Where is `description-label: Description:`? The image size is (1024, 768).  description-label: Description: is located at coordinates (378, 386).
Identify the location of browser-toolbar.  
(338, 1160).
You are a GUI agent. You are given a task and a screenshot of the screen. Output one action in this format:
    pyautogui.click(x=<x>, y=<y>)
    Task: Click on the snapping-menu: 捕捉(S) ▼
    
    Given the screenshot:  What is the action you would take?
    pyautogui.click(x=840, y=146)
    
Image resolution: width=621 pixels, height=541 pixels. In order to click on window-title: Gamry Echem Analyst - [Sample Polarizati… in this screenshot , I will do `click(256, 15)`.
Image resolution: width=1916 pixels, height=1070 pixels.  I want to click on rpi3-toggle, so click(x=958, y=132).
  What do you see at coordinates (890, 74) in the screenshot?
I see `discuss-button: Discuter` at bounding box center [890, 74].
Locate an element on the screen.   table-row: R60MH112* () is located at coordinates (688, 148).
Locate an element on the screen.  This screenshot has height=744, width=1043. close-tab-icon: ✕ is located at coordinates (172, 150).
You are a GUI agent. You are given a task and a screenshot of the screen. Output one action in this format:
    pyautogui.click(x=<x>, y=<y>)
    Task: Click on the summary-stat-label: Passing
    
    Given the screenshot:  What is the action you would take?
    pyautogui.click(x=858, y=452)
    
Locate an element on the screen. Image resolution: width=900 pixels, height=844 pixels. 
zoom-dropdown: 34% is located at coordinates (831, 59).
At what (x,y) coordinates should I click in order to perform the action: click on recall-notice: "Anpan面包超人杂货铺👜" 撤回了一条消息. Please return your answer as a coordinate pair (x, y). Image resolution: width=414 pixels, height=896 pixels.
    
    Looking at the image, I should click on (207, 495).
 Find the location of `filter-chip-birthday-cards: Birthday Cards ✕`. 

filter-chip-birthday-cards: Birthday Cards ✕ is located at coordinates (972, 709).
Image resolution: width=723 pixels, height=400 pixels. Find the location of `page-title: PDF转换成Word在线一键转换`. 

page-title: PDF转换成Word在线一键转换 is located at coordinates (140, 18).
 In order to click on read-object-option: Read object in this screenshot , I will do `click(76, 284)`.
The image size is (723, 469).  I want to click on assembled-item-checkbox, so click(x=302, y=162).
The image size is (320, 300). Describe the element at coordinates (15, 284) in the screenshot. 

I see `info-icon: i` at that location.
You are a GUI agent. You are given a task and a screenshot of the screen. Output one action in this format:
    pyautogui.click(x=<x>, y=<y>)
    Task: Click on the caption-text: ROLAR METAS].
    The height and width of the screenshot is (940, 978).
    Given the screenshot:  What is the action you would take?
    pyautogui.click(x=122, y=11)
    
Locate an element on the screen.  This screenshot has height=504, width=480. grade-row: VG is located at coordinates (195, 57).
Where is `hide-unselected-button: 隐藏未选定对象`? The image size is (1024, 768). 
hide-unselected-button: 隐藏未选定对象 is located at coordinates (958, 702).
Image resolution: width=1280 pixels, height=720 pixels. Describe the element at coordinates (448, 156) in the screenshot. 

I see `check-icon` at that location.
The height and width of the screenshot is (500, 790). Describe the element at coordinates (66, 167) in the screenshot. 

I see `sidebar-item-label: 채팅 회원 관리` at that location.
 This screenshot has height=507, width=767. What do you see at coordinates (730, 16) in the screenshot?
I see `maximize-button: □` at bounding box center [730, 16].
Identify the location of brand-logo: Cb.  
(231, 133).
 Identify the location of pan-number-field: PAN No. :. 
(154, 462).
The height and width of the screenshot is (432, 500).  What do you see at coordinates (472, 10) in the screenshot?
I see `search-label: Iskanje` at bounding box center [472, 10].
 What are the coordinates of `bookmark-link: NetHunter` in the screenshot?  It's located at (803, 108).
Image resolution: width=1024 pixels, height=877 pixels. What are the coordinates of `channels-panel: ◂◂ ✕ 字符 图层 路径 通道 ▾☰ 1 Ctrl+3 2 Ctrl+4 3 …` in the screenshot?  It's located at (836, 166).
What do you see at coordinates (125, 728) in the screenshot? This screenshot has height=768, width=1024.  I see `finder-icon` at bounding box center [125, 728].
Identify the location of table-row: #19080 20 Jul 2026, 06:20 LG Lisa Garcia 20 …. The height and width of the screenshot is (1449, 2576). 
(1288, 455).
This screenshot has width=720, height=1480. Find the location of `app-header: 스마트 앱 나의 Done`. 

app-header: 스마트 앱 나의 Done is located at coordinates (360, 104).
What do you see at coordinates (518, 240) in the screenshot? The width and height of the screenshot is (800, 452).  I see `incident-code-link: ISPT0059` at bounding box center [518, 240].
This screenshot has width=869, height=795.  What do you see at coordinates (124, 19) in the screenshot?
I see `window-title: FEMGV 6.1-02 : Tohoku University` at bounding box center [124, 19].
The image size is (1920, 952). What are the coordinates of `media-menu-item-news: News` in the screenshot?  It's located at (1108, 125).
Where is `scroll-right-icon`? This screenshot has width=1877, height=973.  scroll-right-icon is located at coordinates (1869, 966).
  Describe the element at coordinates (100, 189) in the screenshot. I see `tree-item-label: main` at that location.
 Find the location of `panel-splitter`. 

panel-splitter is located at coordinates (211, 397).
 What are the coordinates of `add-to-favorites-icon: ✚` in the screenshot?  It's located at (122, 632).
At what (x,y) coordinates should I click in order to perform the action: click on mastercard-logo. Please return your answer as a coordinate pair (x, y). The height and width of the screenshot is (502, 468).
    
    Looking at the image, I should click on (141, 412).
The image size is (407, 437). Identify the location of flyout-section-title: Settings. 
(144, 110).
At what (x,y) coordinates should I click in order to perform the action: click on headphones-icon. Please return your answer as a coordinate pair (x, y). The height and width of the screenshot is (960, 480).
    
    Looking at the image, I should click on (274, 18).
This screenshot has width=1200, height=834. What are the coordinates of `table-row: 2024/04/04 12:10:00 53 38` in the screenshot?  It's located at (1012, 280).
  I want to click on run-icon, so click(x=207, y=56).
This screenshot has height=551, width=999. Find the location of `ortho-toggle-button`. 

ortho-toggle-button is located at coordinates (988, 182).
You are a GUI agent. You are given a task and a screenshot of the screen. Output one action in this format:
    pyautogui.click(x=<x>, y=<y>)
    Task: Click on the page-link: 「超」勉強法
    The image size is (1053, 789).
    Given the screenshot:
++++++++++++++++++++
▶ TÂCHE À RÉALISER:
Veuillez présenter les enregistrements ci-dessus sous forme de tableau Markdown à deux colonnes, « N° » pour le numéro de ligne et « Ligne » pour son texte, en omettant les lignes vides.

▶ RÉPONSE:
| N° | Ligne |
|---|---|
| 1 | Where is `description-label: Description:`? The image size is (1024, 768).  description-label: Description: is located at coordinates (378, 386). |
| 2 | Identify the location of browser-toolbar.   |
| 3 | (338, 1160). |
| 4 | You are a GUI agent. You are given a task and a screenshot of the screen. Output one action in this format: |
| 5 |     pyautogui.click(x=<x>, y=<y>) |
| 6 |     Task: Click on the snapping-menu: 捕捉(S) ▼ |
| 7 |     Given the screenshot:  What is the action you would take? |
| 8 |     pyautogui.click(x=840, y=146) |
| 9 | Image resolution: width=621 pixels, height=541 pixels. In order to click on window-title: Gamry Echem Analyst - [Sample Polarizati… in this screenshot , I will do `click(256, 15)`. |
| 10 | Image resolution: width=1916 pixels, height=1070 pixels.  I want to click on rpi3-toggle, so click(x=958, y=132). |
| 11 |   What do you see at coordinates (890, 74) in the screenshot? |
| 12 | I see `discuss-button: Discuter` at bounding box center [890, 74]. |
| 13 | Locate an element on the screen.   table-row: R60MH112* () is located at coordinates (688, 148). |
| 14 | Locate an element on the screen.  This screenshot has height=744, width=1043. close-tab-icon: ✕ is located at coordinates (172, 150). |
| 15 | You are a GUI agent. You are given a task and a screenshot of the screen. Output one action in this format: |
| 16 |     pyautogui.click(x=<x>, y=<y>) |
| 17 |     Task: Click on the summary-stat-label: Passing |
| 18 |     Given the screenshot:  What is the action you would take? |
| 19 |     pyautogui.click(x=858, y=452) |
| 20 | Locate an element on the screen. Image resolution: width=900 pixels, height=844 pixels.  |
| 21 | zoom-dropdown: 34% is located at coordinates (831, 59). |
| 22 | At what (x,y) coordinates should I click in order to perform the action: click on recall-notice: "Anpan面包超人杂货铺👜" 撤回了一条消息. Please return your answer as a coordinate pair (x, y). Image resolution: width=414 pixels, height=896 pixels. |
| 23 |     Looking at the image, I should click on (207, 495). |
| 24 |  Find the location of `filter-chip-birthday-cards: Birthday Cards ✕`.  |
| 25 | filter-chip-birthday-cards: Birthday Cards ✕ is located at coordinates (972, 709). |
| 26 | Image resolution: width=723 pixels, height=400 pixels. Find the location of `page-title: PDF转换成Word在线一键转换`.  |
| 27 | page-title: PDF转换成Word在线一键转换 is located at coordinates (140, 18). |
| 28 |  In order to click on read-object-option: Read object in this screenshot , I will do `click(76, 284)`. |
| 29 | The image size is (723, 469).  I want to click on assembled-item-checkbox, so click(x=302, y=162). |
| 30 | The image size is (320, 300). Describe the element at coordinates (15, 284) in the screenshot.  |
| 31 | I see `info-icon: i` at that location. |
| 32 | You are a GUI agent. You are given a task and a screenshot of the screen. Output one action in this format: |
| 33 |     pyautogui.click(x=<x>, y=<y>) |
| 34 |     Task: Click on the caption-text: ROLAR METAS]. |
| 35 |     The height and width of the screenshot is (940, 978). |
| 36 |     Given the screenshot:  What is the action you would take? |
| 37 |     pyautogui.click(x=122, y=11) |
| 38 | Locate an element on the screen.  This screenshot has height=504, width=480. grade-row: VG is located at coordinates (195, 57). |
| 39 | Where is `hide-unselected-button: 隐藏未选定对象`? The image size is (1024, 768).  |
| 40 | hide-unselected-button: 隐藏未选定对象 is located at coordinates (958, 702). |
| 41 | Image resolution: width=1280 pixels, height=720 pixels. Describe the element at coordinates (448, 156) in the screenshot.  |
| 42 | I see `check-icon` at that location. |
| 43 | The height and width of the screenshot is (500, 790). Describe the element at coordinates (66, 167) in the screenshot.  |
| 44 | I see `sidebar-item-label: 채팅 회원 관리` at that location. |
| 45 |  This screenshot has height=507, width=767. What do you see at coordinates (730, 16) in the screenshot? |
| 46 | I see `maximize-button: □` at bounding box center [730, 16]. |
| 47 | Identify the location of brand-logo: Cb.   |
| 48 | (231, 133). |
| 49 |  Identify the location of pan-number-field: PAN No. :.  |
| 50 | (154, 462). |
| 51 | The height and width of the screenshot is (432, 500).  What do you see at coordinates (472, 10) in the screenshot? |
| 52 | I see `search-label: Iskanje` at bounding box center [472, 10]. |
| 53 |  What are the coordinates of `bookmark-link: NetHunter` in the screenshot?  It's located at (803, 108). |
| 54 | Image resolution: width=1024 pixels, height=877 pixels. What are the coordinates of `channels-panel: ◂◂ ✕ 字符 图层 路径 通道 ▾☰ 1 Ctrl+3 2 Ctrl+4 3 …` in the screenshot?  It's located at (836, 166). |
| 55 | What do you see at coordinates (125, 728) in the screenshot? This screenshot has height=768, width=1024.  I see `finder-icon` at bounding box center [125, 728]. |
| 56 | Identify the location of table-row: #19080 20 Jul 2026, 06:20 LG Lisa Garcia 20 …. The height and width of the screenshot is (1449, 2576).  |
| 57 | (1288, 455). |
| 58 | This screenshot has width=720, height=1480. Find the location of `app-header: 스마트 앱 나의 Done`.  |
| 59 | app-header: 스마트 앱 나의 Done is located at coordinates (360, 104). |
| 60 | What do you see at coordinates (518, 240) in the screenshot? The width and height of the screenshot is (800, 452).  I see `incident-code-link: ISPT0059` at bounding box center [518, 240]. |
| 61 | This screenshot has width=869, height=795.  What do you see at coordinates (124, 19) in the screenshot? |
| 62 | I see `window-title: FEMGV 6.1-02 : Tohoku University` at bounding box center [124, 19]. |
| 63 | The image size is (1920, 952). What are the coordinates of `media-menu-item-news: News` in the screenshot?  It's located at (1108, 125). |
| 64 | Where is `scroll-right-icon`? This screenshot has width=1877, height=973.  scroll-right-icon is located at coordinates (1869, 966). |
| 65 |   Describe the element at coordinates (100, 189) in the screenshot. I see `tree-item-label: main` at that location. |
| 66 |  Find the location of `panel-splitter`.  |
| 67 | panel-splitter is located at coordinates (211, 397). |
| 68 |  What are the coordinates of `add-to-favorites-icon: ✚` in the screenshot?  It's located at (122, 632). |
| 69 | At what (x,y) coordinates should I click in order to perform the action: click on mastercard-logo. Please return your answer as a coordinate pair (x, y). The height and width of the screenshot is (502, 468). |
| 70 |     Looking at the image, I should click on (141, 412). |
| 71 | The image size is (407, 437). Identify the location of flyout-section-title: Settings.  |
| 72 | (144, 110). |
| 73 | At what (x,y) coordinates should I click in order to perform the action: click on headphones-icon. Please return your answer as a coordinate pair (x, y). The height and width of the screenshot is (960, 480). |
| 74 |     Looking at the image, I should click on (274, 18). |
| 75 | This screenshot has width=1200, height=834. What are the coordinates of `table-row: 2024/04/04 12:10:00 53 38` in the screenshot?  It's located at (1012, 280). |
| 76 |   I want to click on run-icon, so click(x=207, y=56). |
| 77 | This screenshot has height=551, width=999. Find the location of `ortho-toggle-button`.  |
| 78 | ortho-toggle-button is located at coordinates (988, 182). |
| 79 | You are a GUI agent. You are given a task and a screenshot of the screen. Output one action in this format: |
| 80 |     pyautogui.click(x=<x>, y=<y>) |
| 81 |     Task: Click on the page-link: 「超」勉強法 |
| 82 |     The image size is (1053, 789). |
| 83 |     Given the screenshot: |